Elle existe sur le papier et ne contrôle plus rien
Le principe de l'humain dans la boucle consiste à conserver une intervention humaine, sous forme de supervision, de validation ou de possibilité de reprise en main, au sein d'un processus de décision automatisé, et il est presque toujours présenté comme la garantie ultime face à l'autonomie croissante des systèmes. On en distingue plusieurs degrés qu'il faut savoir nommer, l'humain dans la boucle qui valide chaque décision, l'humain sur la boucle qui surveille un flux et intervient par exception, et l'humain hors boucle qui ne fait que constater après coup. Le cas décrit montre pourquoi le degré déclaré ne suffit pas : un opérateur qui approuve des centaines de cas quotidiens sans les examiner reste formellement dans la boucle, tandis qu'en fait il n'intercepte plus rien. La garantie est alors documentée, auditable, et vide. C'est pourquoi la question utile n'est pas de savoir si un humain valide, mais de savoir combien de temps il dispose par décision et à quelle fréquence il en refuse une.

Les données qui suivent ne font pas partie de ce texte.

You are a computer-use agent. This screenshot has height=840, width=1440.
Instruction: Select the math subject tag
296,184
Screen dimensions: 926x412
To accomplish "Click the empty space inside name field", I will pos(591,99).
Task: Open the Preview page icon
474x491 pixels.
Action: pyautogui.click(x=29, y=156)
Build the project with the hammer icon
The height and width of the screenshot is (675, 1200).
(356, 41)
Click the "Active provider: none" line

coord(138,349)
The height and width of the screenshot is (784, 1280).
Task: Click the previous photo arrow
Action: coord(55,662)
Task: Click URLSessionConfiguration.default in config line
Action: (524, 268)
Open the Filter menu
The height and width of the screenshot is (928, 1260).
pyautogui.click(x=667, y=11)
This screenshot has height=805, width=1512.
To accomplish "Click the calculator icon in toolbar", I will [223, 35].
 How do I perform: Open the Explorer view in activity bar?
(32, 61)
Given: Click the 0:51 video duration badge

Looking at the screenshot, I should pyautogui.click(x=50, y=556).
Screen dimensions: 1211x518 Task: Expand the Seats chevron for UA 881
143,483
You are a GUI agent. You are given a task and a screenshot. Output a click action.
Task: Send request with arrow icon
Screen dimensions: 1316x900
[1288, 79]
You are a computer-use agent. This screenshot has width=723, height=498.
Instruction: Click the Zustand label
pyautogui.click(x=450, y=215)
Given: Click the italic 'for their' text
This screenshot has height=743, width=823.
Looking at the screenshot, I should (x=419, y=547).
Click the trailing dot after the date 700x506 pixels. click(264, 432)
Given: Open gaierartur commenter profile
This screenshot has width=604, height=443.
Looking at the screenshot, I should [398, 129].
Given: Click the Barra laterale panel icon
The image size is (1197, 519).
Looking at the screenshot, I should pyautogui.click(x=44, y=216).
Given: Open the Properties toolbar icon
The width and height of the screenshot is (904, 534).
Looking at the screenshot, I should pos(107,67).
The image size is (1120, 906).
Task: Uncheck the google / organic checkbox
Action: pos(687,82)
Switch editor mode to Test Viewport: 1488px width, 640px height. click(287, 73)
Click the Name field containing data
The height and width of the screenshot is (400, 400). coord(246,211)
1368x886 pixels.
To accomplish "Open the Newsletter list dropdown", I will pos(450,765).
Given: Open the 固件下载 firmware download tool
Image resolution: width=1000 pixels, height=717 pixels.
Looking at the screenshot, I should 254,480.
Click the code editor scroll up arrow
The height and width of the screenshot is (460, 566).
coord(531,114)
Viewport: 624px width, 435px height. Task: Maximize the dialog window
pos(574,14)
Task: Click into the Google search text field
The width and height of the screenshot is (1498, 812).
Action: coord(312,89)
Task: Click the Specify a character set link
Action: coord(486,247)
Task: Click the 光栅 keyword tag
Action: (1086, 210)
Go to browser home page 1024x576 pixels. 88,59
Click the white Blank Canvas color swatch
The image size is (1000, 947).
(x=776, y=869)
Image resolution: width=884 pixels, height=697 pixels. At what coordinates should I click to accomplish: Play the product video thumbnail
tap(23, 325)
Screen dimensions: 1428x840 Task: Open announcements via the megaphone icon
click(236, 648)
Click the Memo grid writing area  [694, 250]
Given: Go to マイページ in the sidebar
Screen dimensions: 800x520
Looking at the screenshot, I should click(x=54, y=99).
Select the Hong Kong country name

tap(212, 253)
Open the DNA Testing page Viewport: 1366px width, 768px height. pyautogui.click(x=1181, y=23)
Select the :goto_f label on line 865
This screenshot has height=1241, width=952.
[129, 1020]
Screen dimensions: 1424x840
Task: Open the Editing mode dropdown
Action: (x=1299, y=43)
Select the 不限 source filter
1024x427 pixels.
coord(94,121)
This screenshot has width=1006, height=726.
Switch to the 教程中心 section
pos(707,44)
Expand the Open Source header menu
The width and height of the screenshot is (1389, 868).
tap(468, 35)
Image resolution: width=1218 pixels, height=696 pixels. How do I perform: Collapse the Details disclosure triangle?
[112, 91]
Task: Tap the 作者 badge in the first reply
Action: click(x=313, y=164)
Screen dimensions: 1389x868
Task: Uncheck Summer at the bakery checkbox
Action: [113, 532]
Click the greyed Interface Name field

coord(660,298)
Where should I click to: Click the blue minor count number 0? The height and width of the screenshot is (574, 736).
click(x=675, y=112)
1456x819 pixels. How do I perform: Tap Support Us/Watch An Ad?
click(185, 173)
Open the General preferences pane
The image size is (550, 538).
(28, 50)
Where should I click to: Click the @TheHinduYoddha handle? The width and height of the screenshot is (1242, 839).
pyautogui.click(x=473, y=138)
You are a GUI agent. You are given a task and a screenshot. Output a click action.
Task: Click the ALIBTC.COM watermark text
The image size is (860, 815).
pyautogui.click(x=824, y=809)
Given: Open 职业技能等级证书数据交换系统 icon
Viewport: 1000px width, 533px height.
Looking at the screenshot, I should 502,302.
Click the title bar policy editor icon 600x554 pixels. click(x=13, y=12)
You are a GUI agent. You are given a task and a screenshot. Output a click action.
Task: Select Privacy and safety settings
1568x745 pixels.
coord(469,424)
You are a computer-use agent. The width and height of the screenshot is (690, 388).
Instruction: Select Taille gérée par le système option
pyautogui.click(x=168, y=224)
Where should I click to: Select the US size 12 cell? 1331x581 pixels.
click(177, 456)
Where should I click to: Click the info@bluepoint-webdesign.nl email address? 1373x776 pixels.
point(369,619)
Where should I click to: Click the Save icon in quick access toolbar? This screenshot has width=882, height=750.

Fiche du glossaire · humain-dans-la-boucle9. Une entreprise de cinquante salariés fait tourner un parc d'agents commerciaux et engage davantage d'actes juridiques par jour qu'un groupe de cinq mille personnes. Quelle propriété d'un agent autonome produit cet écart ?
L'accès aux outils, qui lui donne un effet sur le monde extérieur
Un agent autonome se distingue d'un modèle de langage par quatre propriétés techniques dont chacune emporte une conséquence assurantielle, et il vaut de les tenir séparées. L'accès aux outils lui donne un effet sur le monde extérieur, ce qui transforme une erreur de contenu en dommage matériel ou patrimonial : c'est la propriété qui produit le cas décrit ici, puisque le nombre d'actes engagés cesse d'être borné par le nombre de personnes. La boucle d'exécution, par laquelle l'agent observe le résultat de son action et enchaîne, autorise la propagation d'une erreur initiale sur une longue séquence avant toute détection. La persistance, c'est-à-dire l'aptitude à opérer dans la durée sans sollicitation, supprime la synchronisation avec l'attention humaine. La conséquence pour la souscription est directe et déjà mesurable : une prime calculée sur les effectifs, méthode ordinaire en responsabilité professionnelle, manque entièrement le risque d'une entreprise dont la capacité d'agir n'est plus proportionnelle à son personnel.